**Exercise**. Return the lines below that contain "agent".
● ● ● ● ●
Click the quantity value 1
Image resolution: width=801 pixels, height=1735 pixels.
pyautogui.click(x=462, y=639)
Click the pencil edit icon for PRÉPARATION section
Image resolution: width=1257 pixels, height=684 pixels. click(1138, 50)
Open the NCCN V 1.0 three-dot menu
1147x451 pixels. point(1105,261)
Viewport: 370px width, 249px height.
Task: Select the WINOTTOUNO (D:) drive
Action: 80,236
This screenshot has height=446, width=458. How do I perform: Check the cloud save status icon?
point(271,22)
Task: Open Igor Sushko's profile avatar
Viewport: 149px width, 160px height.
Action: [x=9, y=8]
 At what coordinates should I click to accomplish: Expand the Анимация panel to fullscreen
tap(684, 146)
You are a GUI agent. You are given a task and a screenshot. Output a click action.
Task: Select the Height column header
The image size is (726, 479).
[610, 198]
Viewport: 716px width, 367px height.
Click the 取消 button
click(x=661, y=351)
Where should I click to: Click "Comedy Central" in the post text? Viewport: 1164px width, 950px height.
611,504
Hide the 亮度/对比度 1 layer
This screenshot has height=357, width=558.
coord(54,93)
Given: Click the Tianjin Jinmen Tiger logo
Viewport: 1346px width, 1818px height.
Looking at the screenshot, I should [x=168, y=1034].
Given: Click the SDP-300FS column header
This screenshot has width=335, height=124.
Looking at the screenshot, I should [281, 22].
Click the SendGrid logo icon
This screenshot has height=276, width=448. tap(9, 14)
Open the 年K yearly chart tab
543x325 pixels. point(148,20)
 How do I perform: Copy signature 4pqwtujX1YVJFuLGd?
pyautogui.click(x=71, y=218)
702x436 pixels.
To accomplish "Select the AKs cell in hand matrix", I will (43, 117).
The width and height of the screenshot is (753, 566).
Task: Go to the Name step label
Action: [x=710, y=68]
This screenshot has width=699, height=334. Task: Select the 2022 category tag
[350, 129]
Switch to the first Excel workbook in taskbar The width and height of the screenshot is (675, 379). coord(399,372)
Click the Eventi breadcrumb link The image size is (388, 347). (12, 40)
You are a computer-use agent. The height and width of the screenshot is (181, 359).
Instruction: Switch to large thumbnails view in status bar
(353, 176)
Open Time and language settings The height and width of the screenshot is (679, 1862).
● ● ● ● ●
**Response below**.
You are a GUI agent. You are given a task and a screenshot. Output a click action.
You are a computer-use agent. The height and width of the screenshot is (181, 359).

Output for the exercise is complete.